Em entrevista na segunda (16), o ministro Luís Roberto Barroso, presidente do TSE, informou que a centralização dos votos em Brasília foi uma recomendação da Polícia Federal, por razões de segurança. A mudança na apuração foi aprovada na gestão da ministra Rosa Weber na presidência do TSE.

Barroso disse que, segundo o serviço de tecnologia da informação do TSE, a origem do problema na totalização dos votos — que provocou demora de pelo menos duas horas na divulgação dos resultados da apuração — foi a demora da chegada de um supercomputador.

 

De acordo com ele, o serviço do supercomputador foi contratado em março, mas, em razão da pandemia de Covid-19, o equipamento só chegou em agosto, disse Barroso. A demora impediu que a equipe técnica do tribunal realizasse todos os testes necessários para que o software aprendesse a calcular os dados com a velocidade e volume necessários.

O presidente do TSE informou ainda que pediu à Polícia Federal a abertura de inquérito para apurar o ataque cibernético aos sistemas da Justiça Eleitoral neste domingo (15), dia do primeiro turno das eleições municipais.

Perícia

O relatório foi concluído pela PF em 2018 após uma perícia no sistema. A TV Globo teve acesso a trechos do documento. No texto, a PF afirma que a modificação no sistema era medida necessária para garantir maior segurança e tinha “potencial de continuar com um desempenho satisfatório”.

“Observa-se que mudar a arquitetura de servidores para estarem fisicamente localizados no próprio TSE melhora consideravelmente a segurança operacional deste sistema e tem o potencial de continuar com um desempenho satisfatório, em virtude dos crescentes avanços tecnologias de comunicação em rede”, diz o relatório.

Segundo a PF, “mesmo com o uso de melhores técnicas de codificação das rotinas armazenadas na base de dados, isso é mais um ponto de vulnerabilidade que pode ser explorada ainda mais em um ambiente com base de dados distribuídas em cada TRE”.

“Com a migração dos servidores web e banco de dados locais do TREs para o TSE esta exposição é minimizada, e , neste sentido as rotinas de manipulação da base de dados poderiam também ser todas migradas para aplicativo web, onde o servidor de aplicação conteria a inteligência da totalização, reduzindo a quantidade de equipes profissionais envolvidas e aumentando a segurança do controle de acesso ao código e às funcionalidades do processo de totalização”, diz o texto.

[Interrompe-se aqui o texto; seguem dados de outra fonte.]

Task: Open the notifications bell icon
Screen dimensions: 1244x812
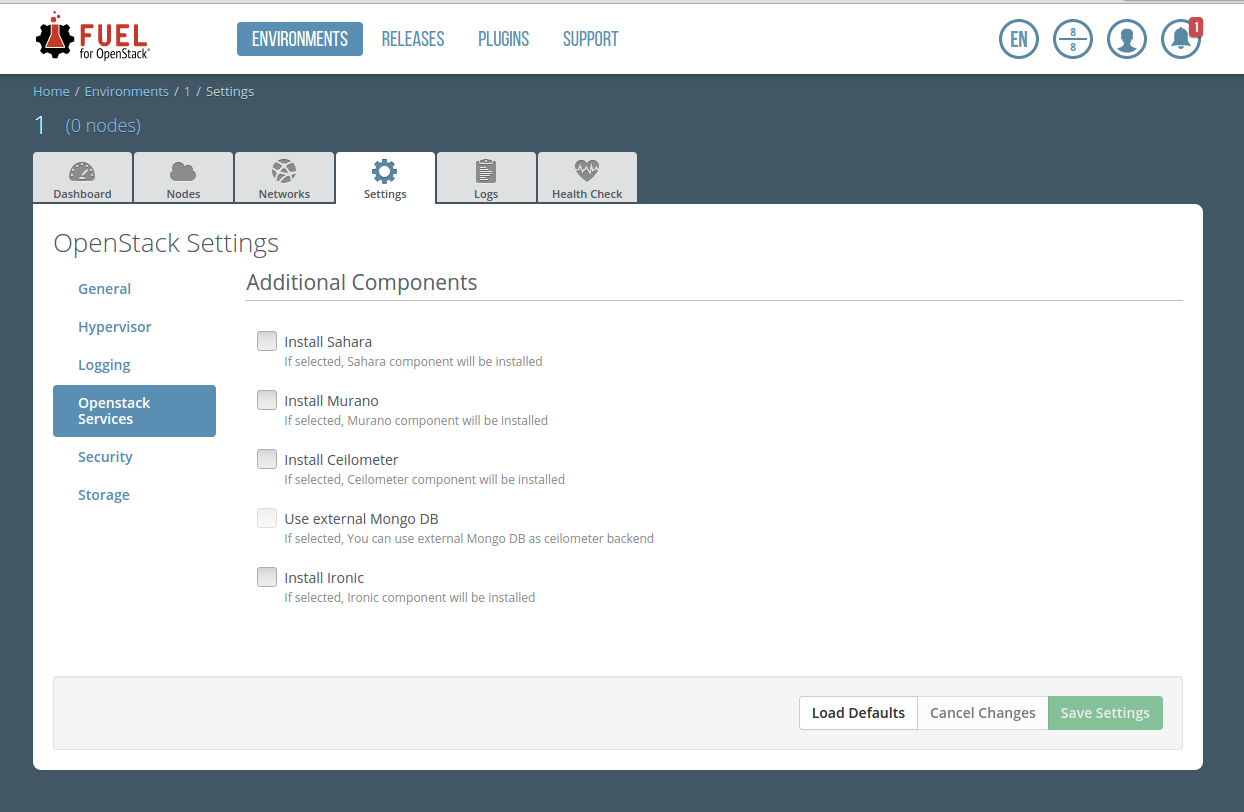Action: [1180, 40]
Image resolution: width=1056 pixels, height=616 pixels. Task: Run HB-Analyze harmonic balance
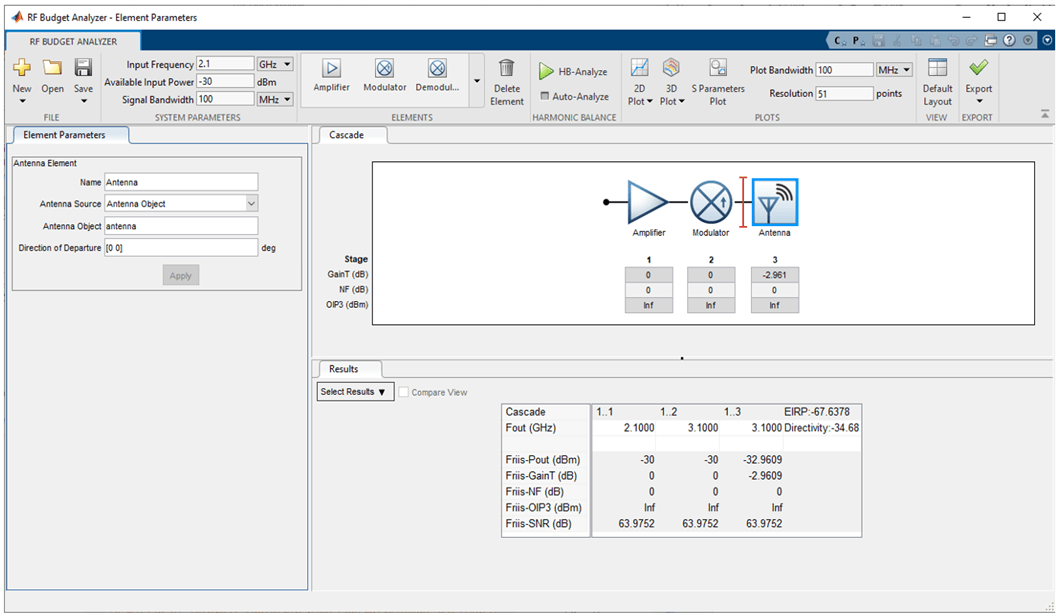[574, 72]
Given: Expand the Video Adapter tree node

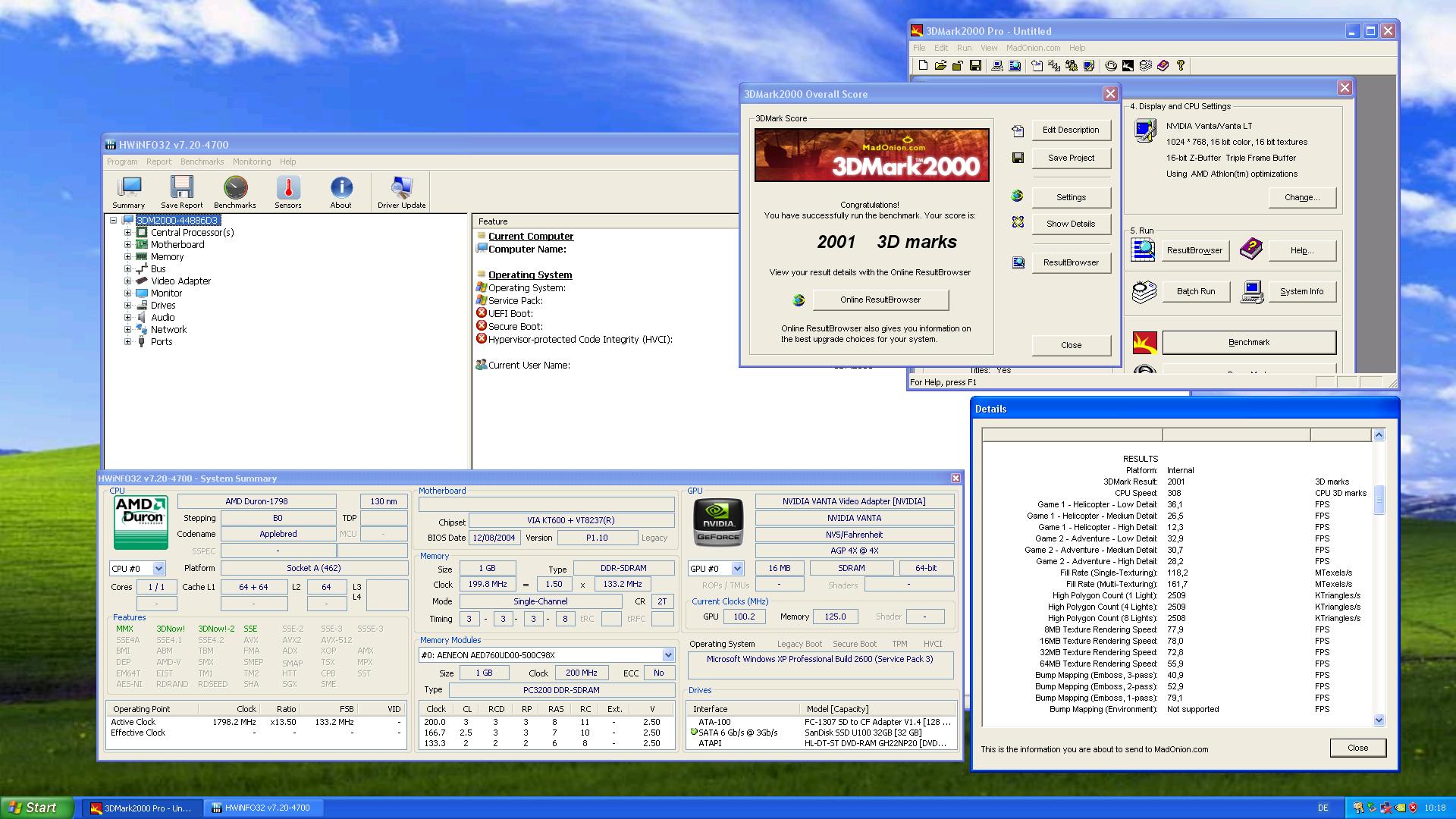Looking at the screenshot, I should coord(128,281).
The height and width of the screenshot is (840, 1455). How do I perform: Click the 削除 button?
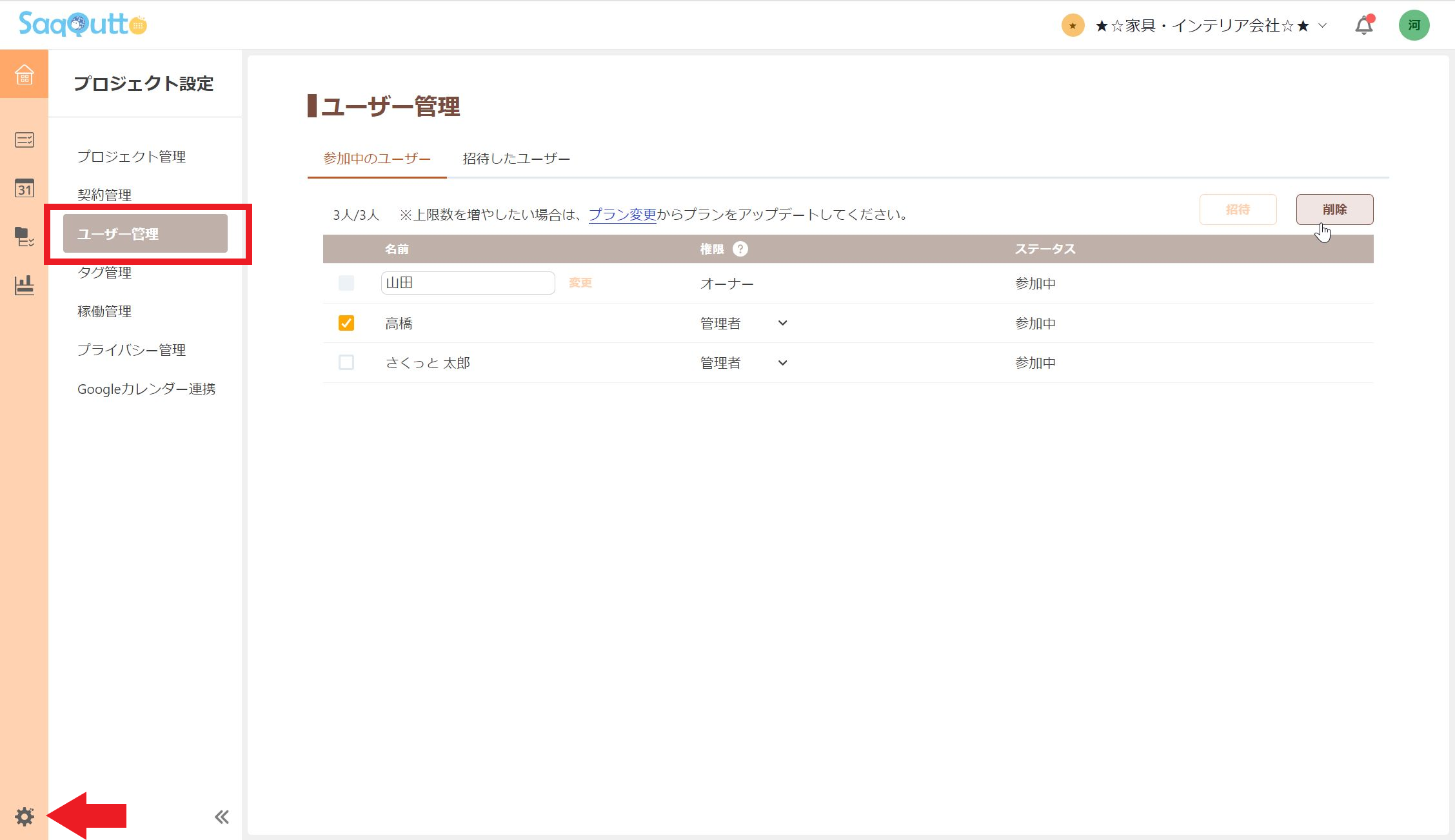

O TSE afirma que o atraso de mais de duas horas e meia na divulgação dos resultados foi provocada por uma falha em um dos processadores que precisou de reparo e ainda porque o sistema travou por falta de testes que não foram feitos porque os equipamentos demoraram a chegar no TSE por causa da pandemia.”

“O sistema de inteligência artificial do equipamento demorou a ser capaz de efetivamente aprender essa operação. E a demora que nós tivemos, um pouco mais de duras horas, foi o tempo que os técnicos levaram para diagnosticar o problema e remediá-lo", disse Barroso.

"Em nenhum momento a integridade do sistema esteve em risco. O que aconteceu foi um atraso na totalização, porque o sistema congestionou e travou por uma incapacidade da inteligência artificial detectar como a transmissão operava a velocidade e volume e, com isso, ela ficou lenta e depois travou”, completou o presidente do TSE.